Los mismos obispos que defienden la asignatura de religión pero consideran que Ciudadanía es “adoctrinante” claman ahora contra la “cultura del subsidio”. En serio. Lo dice la misma Iglesia española que recibe cada año unos 10.000 millones de euros de las arcas públicas: un 1% del PIB, alrededor de 200 euros anuales por habitante, sea o no creyente. El arzobispo de Granada, el locuaz Javier Martínez, ha dedicado su última homilía a predicar contra esa “enfermedad social”: que tantos jóvenes quieran ser funcionarios. “Hay que cambiar la mentalidad de ser un pueblo subsidiado, que siempre busca la solución en que me solucionen otros el problema”, dice el prelado sin inmutarse.
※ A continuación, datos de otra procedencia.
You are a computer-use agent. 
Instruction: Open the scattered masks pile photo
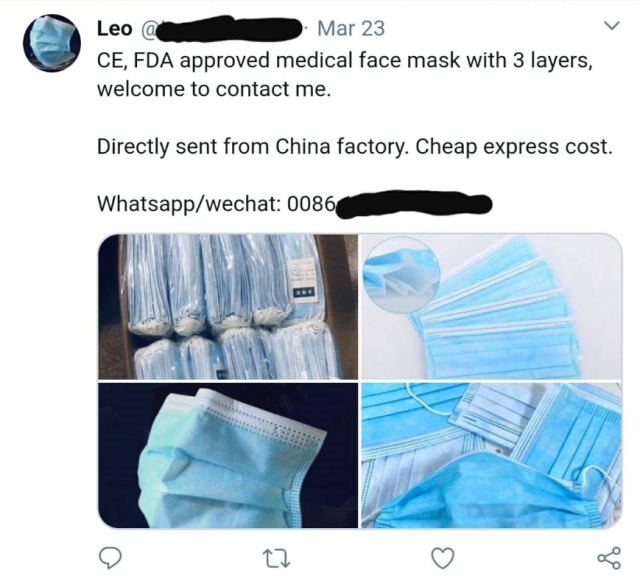coord(491,455)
Monseñor olvida algo. La razón por la que en España hay tantos jóvenes que anhelan ser funcionarios es porque parece la única manera de lograr el milagro: un puesto de trabajo que no sea precario en un país que, en los años buenos, ya tenía el 12% de paro. El arzobispo no conoce otra empresa que la Iglesia ni otro oficio que prometer a los demás “la solución de los problemas” (y la vida eterna). Con sus palabras, muestra la misma ignorancia sobre el común de los mortales que también demostró Mario Monti, el tecnócrata italiano, cuando criticó la “monotonía” de un empleo fijo; con lo bonito que es hacer como Monti y cambiar de trabajo: del banco al Gobierno, del Gobierno al banco.
Tampoco es novedad que los apóstoles del emprendimento, los ángeles castigadores de los vagos subsidiados, sean gente con un puesto fijo pagado por el Estado. Es lo normal en un país con líderes “liberales” como Aznar, Rajoy o Aguirre, que empezaron en política como funcionarios, después de aprobar unas oposiciones.